About 75 percent of people with schizophrenia have auditory hallucinations, often in the form of “hearing voices.” These voices are frequently frightening or bullying, sometimes telling hearers the world is ending or urging them to kill themselves.
But what if hearers could confront their voices as if they were real people? Would that help make them less troublesome?
This is the question asked by a team of researchers in the UK. They’ve developed “avatar therapy,” where participants create a computerized audio-visual representation of the voice they find most problematic. They can then talk back to the voices during guided therapy sessions, challenging their statements or simply asking them to please go away.
The results are encouraging, according to a recent study published in the Lancet Psychiatry. After 12 weeks of treatment, patients receiving avatar therapy were less likely to be bothered by voices than patients getting standard counseling. And more patients in the avatar therapy group stopped hearing voices entirely than did patients in the counseling group.
Researchers believe the therapy may work in two ways. First, it functions as desensitization therapy, allowing participants to become less frightened of their voices simply by “seeing” them regularly. Second, it may boost self-esteem by helping participants confront real trauma.
“Voices often echoed earlier lived experience of humiliation and abuse,” says Tom Craig, a professor at King’s College London and the principal investigator on the avatar project. “The conversation with the avatar, that was chosen to represent these former bullies or abusers, allowed the person to say things to the avatar that they were never able to say to the person at the time, to correct misconceptions and to demonstrate positive aspects of themselves.”
In the trial reported in the Lancet Psychiatry, 150 people with diagnoses of schizophrenia spectrum disorders or mood disorders with psychotic symptoms were randomly assigned to either an avatar group or a standard therapy group. All participants had experienced distressing auditory hallucinations for as long as 20 years, despite medication.

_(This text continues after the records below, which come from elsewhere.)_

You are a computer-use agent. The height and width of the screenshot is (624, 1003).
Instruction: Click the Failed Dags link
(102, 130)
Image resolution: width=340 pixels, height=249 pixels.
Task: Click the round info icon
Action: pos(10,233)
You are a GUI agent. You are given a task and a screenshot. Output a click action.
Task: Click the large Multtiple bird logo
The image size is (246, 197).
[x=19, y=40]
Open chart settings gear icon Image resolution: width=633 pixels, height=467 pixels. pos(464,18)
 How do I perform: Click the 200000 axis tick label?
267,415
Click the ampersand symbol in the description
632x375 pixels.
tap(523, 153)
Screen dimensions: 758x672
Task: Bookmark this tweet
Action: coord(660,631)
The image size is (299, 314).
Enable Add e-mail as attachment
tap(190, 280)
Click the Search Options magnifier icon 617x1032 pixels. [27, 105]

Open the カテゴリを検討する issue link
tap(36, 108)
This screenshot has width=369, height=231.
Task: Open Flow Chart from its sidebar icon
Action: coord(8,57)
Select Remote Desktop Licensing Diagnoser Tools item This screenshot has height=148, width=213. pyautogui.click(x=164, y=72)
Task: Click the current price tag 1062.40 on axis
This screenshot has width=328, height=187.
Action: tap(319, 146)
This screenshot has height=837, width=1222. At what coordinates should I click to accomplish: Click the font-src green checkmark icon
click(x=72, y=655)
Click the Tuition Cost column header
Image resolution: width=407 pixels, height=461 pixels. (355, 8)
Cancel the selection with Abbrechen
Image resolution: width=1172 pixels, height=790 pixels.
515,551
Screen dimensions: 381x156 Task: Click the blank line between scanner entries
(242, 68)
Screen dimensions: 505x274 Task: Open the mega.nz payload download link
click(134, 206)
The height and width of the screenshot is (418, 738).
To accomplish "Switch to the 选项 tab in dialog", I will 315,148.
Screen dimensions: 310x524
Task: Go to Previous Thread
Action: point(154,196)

The participants in the avatar group helped create virtual representations of a persecutory voice, creating an image that looked like and sounded like what they saw and heard in their heads, down to the pitch of the voice. They then participated in weekly therapy sessions that involved 10 to 15 minutes of direct contact with the avatar. The therapist, in a different room, would voice the avatar, the software adjusting his or her own voice to sound like the participant’s imagining.
Both groups were evaluated after 12 weeks of therapy and again after six months to see how frequently they heard voices and how distressing they found them.
The idea of confronting voices is not new, Craig says. Some therapists use an approach involving an empty chair to represent a voice, which can then be part of a three-way conversation.
“The aim is to get the patient to have a greater sense of ownership and control over the voices,” Craig says.
But the avatar allows patients to confront voices with a higher degree of realism. Some participants found the treatment challenging, even scary.
“I found the avatar sessions intimidating at times,” says “Joe,” a 49-year-old participant, in an interview with researchers. “It was like bringing my voices out into the open. Sitting in front of a computer, which seemed to know my every thought. In some ways it allows me to share my experience, which can only be helpful.”
Craig believes the therapy could work for the majority of people with schizophrenia. But there are some people who don’t want to stop hearing their voices, either because they enjoy them or because they find the idea of treatment too terrifying. Other people may be hampered by thought and concentration difficulties that make the therapy very difficult.
Craig and his team hope to better understand how to optimize avatar therapy. Should it be used as part of long-term therapy? Could it be integrated with other virtual reality interventions? Larger trials will likely be needed before the approach could become widely available, Craig says.
Some experts question whether avatar therapy represents a dramatic departure from traditional approaches, noting that both the avatar group and the control group showed no significant differences after six months (the researchers also noted this). And while Craig and colleagues hypothesize that avatar therapy may work by raising self-esteem, participants showed no changes in self-esteem ratings over the course of the therapy.
“Important questions therefore remain regarding the role of AVATAR therapy in the resolution of ostensibly persistent auditory verbal hallucinations,” say psychologists Ben Alderson-Day and Nev Jones, writing in the Lancet Psychiatry.
Can the therapy work as an early intervention? What might make the effect more lasting? And how does culture influence the outcomes?
There is a larger movement in the mental illness community to reconsider what hearing voices means. Some say voice-hearing is simply a variation of human experience, and does not necessarily need to be pathologized. Research suggests the way people experience hearing voices is influenced by the culture they live in—in one study, Americans were more likely to find their voices violent or frightening, while Indians and Ghanaians were more likely to “report rich relationships with their voices.”
For years, mainstream psychiatry discouraged direct engagement with voices, with the belief that they were useless manifestations of sickness that could only distract from treatment. But now many experts and patients alike believe treating the voices as “real” is a helpful way to make them less disturbing.
“We should applaud the efforts of the AVATAR team and the considerable benefits they have enabled for voice-hearers in their trial,” write Alderson-Day and Jones. “[B]ut put simply, the question now is this—how does the conversation continue?”